Толстяк не понял моей улыбки и решил, будто я готов беседовать с ним о Христе. Начал он, однако, с далёкого вопроса: о чём, на мой взгляд, свидетельствует вообще неровное отношение к Христу? О силе, слабости или истеричности?
Вопрос был не очень далёким: почему это Сталин, «репрессировавший», дескать, даже Учителя, открыл вдруг в стране 20 тысяч церквей? Узнав об этом, не один только толстяк выронил, наверно, из зубов сигару.
Выронили и те, кто не курит. И не только сигару. Как митрополит Сергий. Которого в 42-м, посреди февральской ночи, мы с Молотовым велели доставить в Кремль «по неотложному вопросу».
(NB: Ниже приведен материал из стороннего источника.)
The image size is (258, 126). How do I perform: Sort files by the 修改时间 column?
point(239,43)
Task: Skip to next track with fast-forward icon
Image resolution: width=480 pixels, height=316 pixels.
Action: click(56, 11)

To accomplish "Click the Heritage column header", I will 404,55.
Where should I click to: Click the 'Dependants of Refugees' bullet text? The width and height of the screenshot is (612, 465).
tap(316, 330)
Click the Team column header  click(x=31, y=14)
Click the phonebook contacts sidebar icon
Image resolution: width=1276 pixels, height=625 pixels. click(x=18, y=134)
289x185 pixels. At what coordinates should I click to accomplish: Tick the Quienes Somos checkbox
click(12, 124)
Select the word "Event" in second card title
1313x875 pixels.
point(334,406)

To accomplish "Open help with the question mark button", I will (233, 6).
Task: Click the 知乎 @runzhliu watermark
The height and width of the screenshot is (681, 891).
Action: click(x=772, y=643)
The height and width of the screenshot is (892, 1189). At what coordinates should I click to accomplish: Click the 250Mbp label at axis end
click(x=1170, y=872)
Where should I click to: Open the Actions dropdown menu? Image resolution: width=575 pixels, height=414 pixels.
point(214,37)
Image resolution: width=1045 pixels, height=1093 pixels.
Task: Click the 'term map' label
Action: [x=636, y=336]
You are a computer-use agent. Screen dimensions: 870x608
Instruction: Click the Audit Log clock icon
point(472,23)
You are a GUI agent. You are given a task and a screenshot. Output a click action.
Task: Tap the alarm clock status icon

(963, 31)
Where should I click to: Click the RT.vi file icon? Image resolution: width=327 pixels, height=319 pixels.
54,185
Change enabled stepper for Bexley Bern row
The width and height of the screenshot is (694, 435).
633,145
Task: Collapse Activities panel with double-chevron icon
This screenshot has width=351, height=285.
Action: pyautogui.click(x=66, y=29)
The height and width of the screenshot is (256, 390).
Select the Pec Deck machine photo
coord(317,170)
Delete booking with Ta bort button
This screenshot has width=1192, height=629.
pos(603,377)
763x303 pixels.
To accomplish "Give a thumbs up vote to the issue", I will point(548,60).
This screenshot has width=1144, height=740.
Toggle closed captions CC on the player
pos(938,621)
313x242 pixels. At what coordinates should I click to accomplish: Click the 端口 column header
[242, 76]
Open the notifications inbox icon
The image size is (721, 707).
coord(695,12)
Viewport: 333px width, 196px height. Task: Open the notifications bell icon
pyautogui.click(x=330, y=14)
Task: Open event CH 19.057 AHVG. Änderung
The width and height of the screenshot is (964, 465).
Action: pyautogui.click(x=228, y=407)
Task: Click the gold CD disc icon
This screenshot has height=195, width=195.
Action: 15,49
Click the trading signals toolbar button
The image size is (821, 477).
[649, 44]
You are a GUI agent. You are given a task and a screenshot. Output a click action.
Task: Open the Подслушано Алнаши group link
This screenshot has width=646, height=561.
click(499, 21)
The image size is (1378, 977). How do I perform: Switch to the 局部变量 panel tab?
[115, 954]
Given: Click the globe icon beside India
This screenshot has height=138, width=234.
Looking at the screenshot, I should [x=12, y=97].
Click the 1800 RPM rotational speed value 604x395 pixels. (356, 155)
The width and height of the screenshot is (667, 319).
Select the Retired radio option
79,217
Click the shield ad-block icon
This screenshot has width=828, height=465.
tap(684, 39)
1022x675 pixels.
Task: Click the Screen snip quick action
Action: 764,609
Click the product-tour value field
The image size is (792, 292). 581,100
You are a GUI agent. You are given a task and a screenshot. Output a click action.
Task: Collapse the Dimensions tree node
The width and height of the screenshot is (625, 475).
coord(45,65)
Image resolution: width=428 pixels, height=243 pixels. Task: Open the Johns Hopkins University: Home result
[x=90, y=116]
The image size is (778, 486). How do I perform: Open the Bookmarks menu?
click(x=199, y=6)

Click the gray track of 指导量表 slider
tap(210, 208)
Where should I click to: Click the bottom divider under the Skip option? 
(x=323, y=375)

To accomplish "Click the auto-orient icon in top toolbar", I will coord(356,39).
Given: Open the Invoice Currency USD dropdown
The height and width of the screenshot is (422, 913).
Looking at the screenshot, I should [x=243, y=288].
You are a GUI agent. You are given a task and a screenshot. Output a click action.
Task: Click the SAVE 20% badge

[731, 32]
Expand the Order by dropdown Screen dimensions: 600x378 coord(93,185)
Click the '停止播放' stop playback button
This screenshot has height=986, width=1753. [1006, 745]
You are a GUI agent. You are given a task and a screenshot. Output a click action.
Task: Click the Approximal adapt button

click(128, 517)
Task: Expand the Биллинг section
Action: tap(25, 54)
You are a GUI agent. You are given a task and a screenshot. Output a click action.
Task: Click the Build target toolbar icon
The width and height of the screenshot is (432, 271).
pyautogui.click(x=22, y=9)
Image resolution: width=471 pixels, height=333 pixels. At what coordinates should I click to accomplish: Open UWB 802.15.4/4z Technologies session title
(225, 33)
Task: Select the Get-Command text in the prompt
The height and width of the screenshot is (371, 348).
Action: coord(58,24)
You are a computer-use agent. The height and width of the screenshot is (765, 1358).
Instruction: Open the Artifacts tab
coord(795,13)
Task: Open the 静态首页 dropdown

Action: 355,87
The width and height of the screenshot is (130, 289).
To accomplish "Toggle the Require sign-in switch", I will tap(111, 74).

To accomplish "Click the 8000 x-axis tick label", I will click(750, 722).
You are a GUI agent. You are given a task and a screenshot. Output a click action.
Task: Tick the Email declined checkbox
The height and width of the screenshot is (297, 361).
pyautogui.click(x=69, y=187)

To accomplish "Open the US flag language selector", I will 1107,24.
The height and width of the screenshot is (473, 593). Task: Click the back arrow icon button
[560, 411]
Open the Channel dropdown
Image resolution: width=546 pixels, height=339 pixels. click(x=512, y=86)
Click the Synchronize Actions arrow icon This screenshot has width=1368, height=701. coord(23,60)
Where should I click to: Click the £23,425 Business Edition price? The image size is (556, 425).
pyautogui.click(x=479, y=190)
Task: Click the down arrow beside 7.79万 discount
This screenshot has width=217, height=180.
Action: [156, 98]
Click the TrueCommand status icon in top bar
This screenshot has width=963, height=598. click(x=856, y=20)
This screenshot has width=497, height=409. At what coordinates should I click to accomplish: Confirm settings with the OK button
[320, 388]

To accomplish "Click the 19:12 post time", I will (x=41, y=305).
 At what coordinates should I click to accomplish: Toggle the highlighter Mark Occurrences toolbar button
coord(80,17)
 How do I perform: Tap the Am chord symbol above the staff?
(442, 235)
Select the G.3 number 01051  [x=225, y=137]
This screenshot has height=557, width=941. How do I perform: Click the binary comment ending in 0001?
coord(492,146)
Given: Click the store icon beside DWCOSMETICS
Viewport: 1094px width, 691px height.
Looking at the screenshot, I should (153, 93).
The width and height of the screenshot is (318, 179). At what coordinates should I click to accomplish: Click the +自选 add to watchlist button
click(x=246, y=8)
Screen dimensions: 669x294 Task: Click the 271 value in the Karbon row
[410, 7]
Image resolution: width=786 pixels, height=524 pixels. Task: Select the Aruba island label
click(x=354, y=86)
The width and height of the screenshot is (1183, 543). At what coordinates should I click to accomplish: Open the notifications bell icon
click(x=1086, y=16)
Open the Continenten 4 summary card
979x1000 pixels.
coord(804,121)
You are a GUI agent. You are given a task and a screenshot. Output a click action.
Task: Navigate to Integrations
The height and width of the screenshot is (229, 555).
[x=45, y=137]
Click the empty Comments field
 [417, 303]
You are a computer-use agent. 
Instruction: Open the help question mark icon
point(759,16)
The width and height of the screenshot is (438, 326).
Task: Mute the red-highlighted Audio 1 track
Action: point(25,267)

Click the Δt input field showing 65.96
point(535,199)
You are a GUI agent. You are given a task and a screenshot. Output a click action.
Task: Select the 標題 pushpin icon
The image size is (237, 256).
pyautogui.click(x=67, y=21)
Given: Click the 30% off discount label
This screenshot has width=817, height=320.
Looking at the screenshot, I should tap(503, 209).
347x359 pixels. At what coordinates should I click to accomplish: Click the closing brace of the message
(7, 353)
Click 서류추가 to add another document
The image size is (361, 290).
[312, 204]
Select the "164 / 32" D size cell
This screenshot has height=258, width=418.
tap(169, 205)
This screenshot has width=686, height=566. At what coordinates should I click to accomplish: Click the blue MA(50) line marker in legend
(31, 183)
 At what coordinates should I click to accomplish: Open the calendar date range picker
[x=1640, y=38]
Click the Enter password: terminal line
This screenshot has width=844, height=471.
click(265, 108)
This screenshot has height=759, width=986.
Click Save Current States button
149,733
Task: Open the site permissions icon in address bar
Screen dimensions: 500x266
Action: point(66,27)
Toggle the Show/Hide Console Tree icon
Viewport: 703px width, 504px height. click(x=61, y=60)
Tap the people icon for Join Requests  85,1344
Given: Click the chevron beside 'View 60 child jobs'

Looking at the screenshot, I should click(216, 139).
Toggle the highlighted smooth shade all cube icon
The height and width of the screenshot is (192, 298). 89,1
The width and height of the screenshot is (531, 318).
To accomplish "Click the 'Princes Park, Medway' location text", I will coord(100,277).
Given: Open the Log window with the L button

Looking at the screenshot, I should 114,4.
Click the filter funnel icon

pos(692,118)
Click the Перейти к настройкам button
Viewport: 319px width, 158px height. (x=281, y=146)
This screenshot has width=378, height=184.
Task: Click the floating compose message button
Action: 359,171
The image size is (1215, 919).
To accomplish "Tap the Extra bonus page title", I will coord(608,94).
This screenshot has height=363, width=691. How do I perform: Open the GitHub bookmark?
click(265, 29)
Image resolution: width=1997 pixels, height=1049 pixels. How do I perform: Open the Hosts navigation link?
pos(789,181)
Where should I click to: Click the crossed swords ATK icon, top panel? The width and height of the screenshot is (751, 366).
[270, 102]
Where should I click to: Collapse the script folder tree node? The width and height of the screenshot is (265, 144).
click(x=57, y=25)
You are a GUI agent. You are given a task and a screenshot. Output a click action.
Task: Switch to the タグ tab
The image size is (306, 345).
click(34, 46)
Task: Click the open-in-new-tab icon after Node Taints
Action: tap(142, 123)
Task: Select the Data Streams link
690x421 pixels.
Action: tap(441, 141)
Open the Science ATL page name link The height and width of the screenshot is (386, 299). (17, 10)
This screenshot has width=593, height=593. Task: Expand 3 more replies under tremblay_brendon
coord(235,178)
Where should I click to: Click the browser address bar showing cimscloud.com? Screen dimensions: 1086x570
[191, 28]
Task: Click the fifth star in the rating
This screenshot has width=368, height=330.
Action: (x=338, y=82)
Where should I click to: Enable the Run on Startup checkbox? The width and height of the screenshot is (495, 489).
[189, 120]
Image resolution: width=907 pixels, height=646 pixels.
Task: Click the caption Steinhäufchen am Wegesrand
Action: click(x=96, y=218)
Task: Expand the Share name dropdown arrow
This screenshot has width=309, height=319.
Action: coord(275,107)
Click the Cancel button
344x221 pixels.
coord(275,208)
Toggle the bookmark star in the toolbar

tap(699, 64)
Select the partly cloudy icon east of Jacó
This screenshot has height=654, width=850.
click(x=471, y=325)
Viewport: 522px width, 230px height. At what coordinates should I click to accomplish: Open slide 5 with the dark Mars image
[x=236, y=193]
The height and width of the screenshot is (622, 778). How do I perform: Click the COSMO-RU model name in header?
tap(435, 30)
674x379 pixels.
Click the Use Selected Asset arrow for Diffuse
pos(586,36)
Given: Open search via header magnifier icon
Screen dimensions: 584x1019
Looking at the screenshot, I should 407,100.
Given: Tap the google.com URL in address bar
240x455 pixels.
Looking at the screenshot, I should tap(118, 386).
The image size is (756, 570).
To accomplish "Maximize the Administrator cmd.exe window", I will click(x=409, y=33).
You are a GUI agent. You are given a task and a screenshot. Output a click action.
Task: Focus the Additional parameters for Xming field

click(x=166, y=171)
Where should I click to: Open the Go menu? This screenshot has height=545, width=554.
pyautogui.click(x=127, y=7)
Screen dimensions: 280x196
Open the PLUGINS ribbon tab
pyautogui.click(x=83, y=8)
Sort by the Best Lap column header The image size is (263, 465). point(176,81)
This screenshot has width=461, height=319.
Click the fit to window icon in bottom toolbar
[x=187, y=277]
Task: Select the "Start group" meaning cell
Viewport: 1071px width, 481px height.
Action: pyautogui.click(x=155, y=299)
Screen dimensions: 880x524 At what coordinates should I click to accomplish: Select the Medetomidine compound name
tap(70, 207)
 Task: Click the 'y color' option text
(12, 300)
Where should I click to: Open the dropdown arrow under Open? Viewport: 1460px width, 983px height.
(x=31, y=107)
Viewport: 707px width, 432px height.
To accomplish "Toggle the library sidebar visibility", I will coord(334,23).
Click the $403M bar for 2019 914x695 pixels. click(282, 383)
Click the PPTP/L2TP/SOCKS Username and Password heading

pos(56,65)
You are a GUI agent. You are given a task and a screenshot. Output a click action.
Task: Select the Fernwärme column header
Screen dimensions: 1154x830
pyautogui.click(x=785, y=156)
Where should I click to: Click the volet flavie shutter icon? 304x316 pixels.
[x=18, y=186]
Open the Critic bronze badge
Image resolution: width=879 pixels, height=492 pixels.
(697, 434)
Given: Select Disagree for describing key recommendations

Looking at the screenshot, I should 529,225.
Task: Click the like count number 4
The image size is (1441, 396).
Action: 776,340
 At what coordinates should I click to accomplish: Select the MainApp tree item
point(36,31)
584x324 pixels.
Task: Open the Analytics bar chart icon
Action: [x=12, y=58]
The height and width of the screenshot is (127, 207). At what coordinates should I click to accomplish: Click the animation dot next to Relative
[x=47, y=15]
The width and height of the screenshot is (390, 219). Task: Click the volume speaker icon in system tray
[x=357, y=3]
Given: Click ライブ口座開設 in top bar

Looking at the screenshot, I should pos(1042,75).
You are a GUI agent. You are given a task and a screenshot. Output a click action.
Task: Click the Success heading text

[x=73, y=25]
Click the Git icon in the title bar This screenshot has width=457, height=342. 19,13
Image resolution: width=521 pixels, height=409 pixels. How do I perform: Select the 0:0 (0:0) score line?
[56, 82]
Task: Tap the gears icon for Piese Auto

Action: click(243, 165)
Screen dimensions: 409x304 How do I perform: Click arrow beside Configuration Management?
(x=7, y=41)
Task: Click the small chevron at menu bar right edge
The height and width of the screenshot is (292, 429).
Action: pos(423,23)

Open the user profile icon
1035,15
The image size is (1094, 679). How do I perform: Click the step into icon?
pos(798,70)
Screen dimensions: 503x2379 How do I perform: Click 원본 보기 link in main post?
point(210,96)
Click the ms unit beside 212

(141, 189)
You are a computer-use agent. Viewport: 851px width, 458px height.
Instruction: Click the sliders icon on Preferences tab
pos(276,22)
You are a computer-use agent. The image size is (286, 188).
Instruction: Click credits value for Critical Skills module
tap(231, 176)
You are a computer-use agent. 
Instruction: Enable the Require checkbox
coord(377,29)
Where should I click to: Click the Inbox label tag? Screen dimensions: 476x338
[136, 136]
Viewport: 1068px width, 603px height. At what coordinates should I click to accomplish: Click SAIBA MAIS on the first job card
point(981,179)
Как только Молотов объявил ему, что правительство считает неразумным откладывать восстановление церквей, этот Сергий сразу же так нервно заморгал, как если бы правительство посчитало неразумным откладывать и моргание. Но очухался быстро. Не потому, что был митрополит, а потому, что вспомнил: вопрос — неотложный…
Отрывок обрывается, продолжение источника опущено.